Washington, April 11 (IANS) India’s Prime Minister Manmohan Singh Sunday began a four-day visit to the US to attend the 42-nation Nuclear Security Summit that will focus on nuclear security and his first bilateral meeting with President Barack Obama since they met in November last year.
Manmohan Singh was warmly welcomed at Andrews Air Force base by White House chief of protocol Capricia Marshall. India’s ambassador to the US Meera Shankar, along with senior officials, was also present to welcome the prime minister.
Besides the first-ever Nuclear Security Summit, a pet project of Obama designed to secure all loose nuclear material within four years, Manmohan Singh will have a packed schedule of bilateral meetings with the leaders of the US, France and Canada.
There is no sign, however, of any bilateral meeting between Manmohan Singh and Pakistan Prime Minister Yousaf Raza Gilani who has also been invited for the nuclear summit.
In their first bilateral meeting since Obama hosted maiden state dinner of his administration for Manmohan Singh in November last year, the two leaders Sunday are set to discuss a cluster of issues that are of pressing concern to them.
With the US hedging on extraditing David Coleman Headley, a key plotter of 26/11 attacks, to India, Manmohan Singh is expected to raise the issue that has revived misgivings about the US’ intentions among a section of the political establishment back home.

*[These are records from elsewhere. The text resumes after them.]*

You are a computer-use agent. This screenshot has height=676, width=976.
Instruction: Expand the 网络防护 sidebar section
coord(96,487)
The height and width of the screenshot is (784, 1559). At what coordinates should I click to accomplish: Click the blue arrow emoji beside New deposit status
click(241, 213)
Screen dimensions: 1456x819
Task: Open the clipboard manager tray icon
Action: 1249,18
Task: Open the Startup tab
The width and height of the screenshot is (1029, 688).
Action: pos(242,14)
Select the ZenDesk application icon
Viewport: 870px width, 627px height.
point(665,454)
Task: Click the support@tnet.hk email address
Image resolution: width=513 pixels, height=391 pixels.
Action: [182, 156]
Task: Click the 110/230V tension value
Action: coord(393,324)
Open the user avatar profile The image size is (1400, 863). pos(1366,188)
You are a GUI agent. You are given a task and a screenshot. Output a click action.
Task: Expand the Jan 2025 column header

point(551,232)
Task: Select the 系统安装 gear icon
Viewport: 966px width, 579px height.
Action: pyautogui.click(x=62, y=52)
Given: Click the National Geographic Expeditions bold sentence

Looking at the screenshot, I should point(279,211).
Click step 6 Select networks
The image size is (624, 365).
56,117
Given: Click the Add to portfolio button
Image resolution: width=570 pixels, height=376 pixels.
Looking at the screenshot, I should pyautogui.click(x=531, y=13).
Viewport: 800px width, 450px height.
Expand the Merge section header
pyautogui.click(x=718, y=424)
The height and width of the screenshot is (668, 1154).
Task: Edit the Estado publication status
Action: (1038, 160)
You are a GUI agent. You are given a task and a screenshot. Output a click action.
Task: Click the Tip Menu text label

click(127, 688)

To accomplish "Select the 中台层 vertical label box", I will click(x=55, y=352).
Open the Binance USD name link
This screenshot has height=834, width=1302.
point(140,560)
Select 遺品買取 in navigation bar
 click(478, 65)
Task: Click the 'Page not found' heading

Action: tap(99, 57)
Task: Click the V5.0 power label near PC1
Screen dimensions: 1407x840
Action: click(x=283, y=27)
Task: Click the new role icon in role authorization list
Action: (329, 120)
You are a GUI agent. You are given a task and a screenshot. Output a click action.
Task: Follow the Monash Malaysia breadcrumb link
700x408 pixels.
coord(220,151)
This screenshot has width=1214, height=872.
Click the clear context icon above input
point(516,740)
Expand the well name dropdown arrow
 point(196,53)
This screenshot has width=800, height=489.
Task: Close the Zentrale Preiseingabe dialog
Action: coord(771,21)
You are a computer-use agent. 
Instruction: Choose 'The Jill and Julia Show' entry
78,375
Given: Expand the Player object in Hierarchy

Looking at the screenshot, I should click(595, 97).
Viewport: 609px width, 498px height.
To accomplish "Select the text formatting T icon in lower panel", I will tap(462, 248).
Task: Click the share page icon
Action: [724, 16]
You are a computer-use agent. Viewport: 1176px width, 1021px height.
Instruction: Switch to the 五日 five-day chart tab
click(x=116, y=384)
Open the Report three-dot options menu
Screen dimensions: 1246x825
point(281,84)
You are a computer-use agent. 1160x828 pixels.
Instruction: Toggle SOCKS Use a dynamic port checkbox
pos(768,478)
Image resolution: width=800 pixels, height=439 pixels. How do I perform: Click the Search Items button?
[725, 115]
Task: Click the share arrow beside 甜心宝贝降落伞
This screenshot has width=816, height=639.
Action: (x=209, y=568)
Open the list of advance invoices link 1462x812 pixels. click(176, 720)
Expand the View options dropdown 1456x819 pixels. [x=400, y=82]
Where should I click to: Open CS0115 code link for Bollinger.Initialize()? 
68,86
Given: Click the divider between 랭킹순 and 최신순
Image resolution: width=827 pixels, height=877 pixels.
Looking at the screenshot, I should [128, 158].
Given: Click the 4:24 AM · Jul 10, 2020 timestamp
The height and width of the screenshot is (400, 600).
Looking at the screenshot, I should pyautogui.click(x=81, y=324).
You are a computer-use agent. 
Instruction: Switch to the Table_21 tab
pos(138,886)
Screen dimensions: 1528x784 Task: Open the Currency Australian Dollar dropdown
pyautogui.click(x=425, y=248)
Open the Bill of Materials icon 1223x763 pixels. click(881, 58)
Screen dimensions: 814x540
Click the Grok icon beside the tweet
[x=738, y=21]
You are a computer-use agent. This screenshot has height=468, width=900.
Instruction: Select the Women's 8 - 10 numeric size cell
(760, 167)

India has been pitching for full access to Headley, an American-Pakistani Lashkar-e-Taiba operative who has confessed to his role in plotting the 26/11 carnage, but the US has cited intricate legal procedures, saying it has yet to make a decision on it.
The Headley issue will be discussed in greater detail when National Security Adviser Shivshankar Menon meets his American counterpart Gen (Retd) James Jones.
“We will keep pushing…This will be one of the issues…We’ll use every occasion to seek access (to Headley),” sources said.
With an agreement sealed on a pact on reprocessing spent fuel, the two leaders will also appraise remaining steps required to implement the landmark India-US nuclear deal.
Manmohan Singh is likely to assure Obama that his government is determined to push the civil nuclear liability law through the Indian parliament that has attracted pointed hostility from India’s opposition parties.
Under the 123 bilateral agreement, enacting a civil nuclear liability legislation is a key obligation India is required to fulfil before nuclear companies of the two countries can resume nuclear business.
As their meeting takes place a day ahead of the nuclear summit, the two leaders are set to discuss issues relating to evolving global nuclear architecture and nuclear terrorism that is expected to be the focus of the summit.
In his intervention at the summit, Manmohan Singh is expected to highlight the persistent dangers of illicit nuclear proliferation in India’s neighbourhood and the role of Pakistan’s A.Q. Khan network, dubbed as illicit nuclear Wal-Mart, in creating a fragile nuclear security situation in the region.
There are, however, potential areas of dissonance when the two leaders pick up threads on issues relating to Afghanistan and Pakistan when they met in November last year.
Obama is likely to enlist India’s support for a renewed drive to impose fresh sanctions against Iran. But given the domestic sensitivity of the issue, Manmohan Singh is expected to reiterate India’s position on dialogue and diplomacy as the best option to resolve the Iranian nuclear impasse.